- Born: Juneau, Alaska
- Style: Formline art, Northwest Coast art
- Website: jamesjohnsonnativeart.com

= James Johnson (woodcarver) =

American woodcarver

James Johnson is a Tlingit artist from Juneau, Alaska who primarily practices traditional formline and carving.

== Early life and background ==
Johnson was born into a family of Dakl’aweidi (Killerwhale Clan) of the Xutsnoowú Kwáan chiefs, notably Chief Gusht’eiheen (great-great-grandfather), Chief Jimmy Johnson (great-grandfather), and Chief Peter Johnson (grandfather). Johnson cites his ancestral history as having influenced his artistic career. His father, Franklin Johnson was the first to encourage him begin carving.
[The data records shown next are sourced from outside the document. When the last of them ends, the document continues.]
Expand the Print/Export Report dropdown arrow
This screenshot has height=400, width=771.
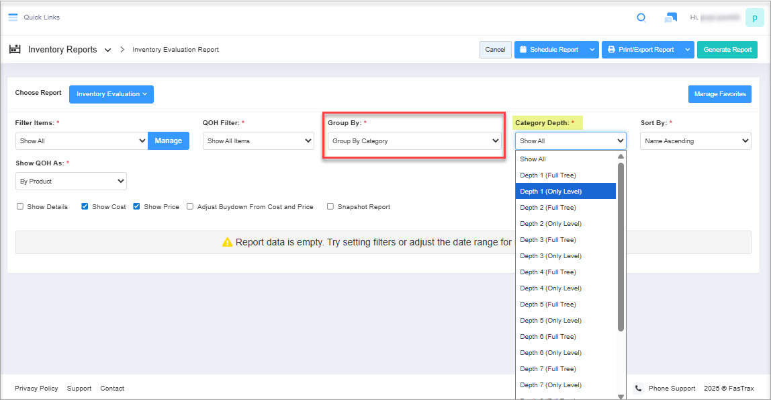687,50
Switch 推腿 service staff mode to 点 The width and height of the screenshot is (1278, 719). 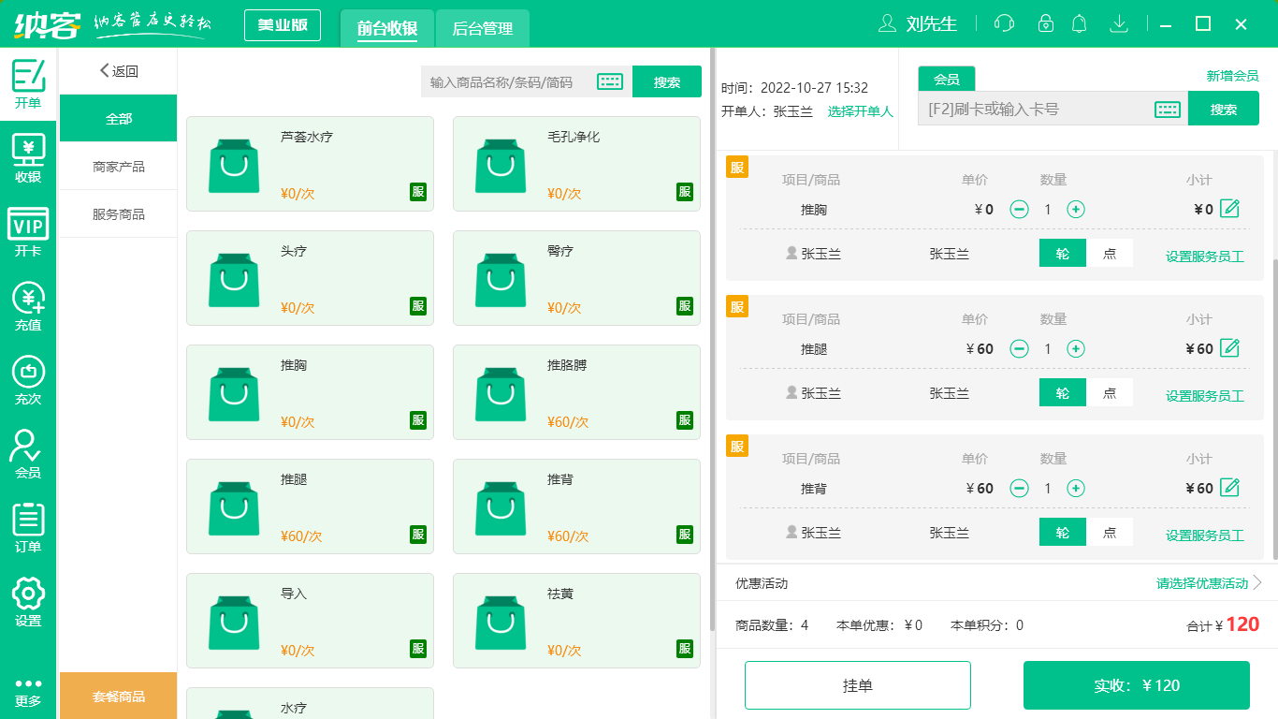(x=1111, y=392)
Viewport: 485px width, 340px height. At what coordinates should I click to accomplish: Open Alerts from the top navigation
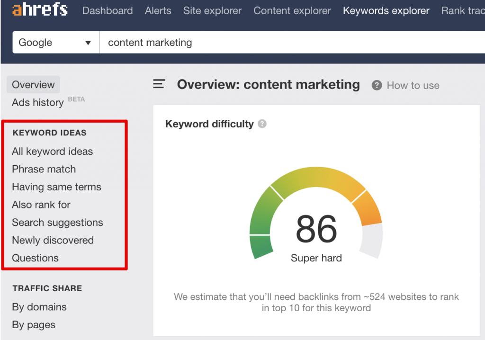pyautogui.click(x=158, y=10)
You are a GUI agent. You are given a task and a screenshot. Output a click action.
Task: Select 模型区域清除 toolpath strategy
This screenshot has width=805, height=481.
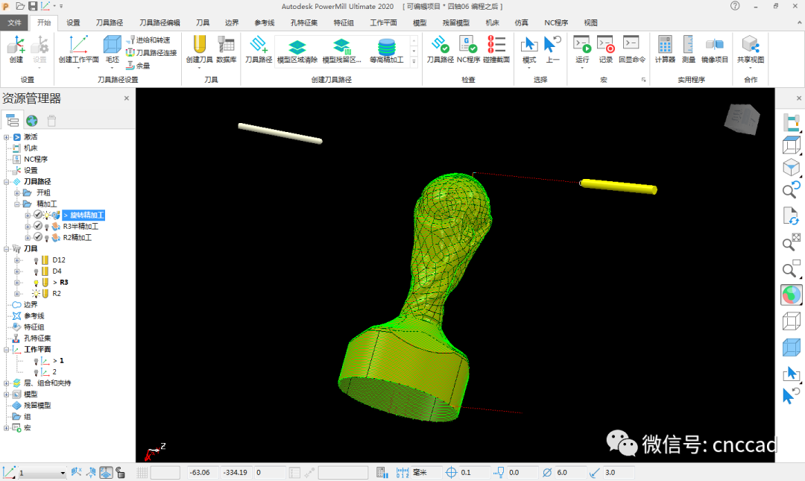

Johnson is also a lifelong snowboarder, having grown up snowboarding every week at Eaglecrest Ski Area.

== Career ==
Johnson describes himself as a self-taught artist. In 2012, Johnson's work Tlingit Hawkman was selected by Nathan Jackson to be featured in the Celebration Juried Art Show. In 2019, he was awarded First Place in Wood Sculpture at the SWAIA Santa Fe Indian Market. Johnson has since collaborated with brands such as Vans, Lib Technologies, and Google.

His work has also been featured at the Art Institute of Chicago, the Sioux Indian Museum, the Denver Museum of Nature and Science, and the Interior Museum.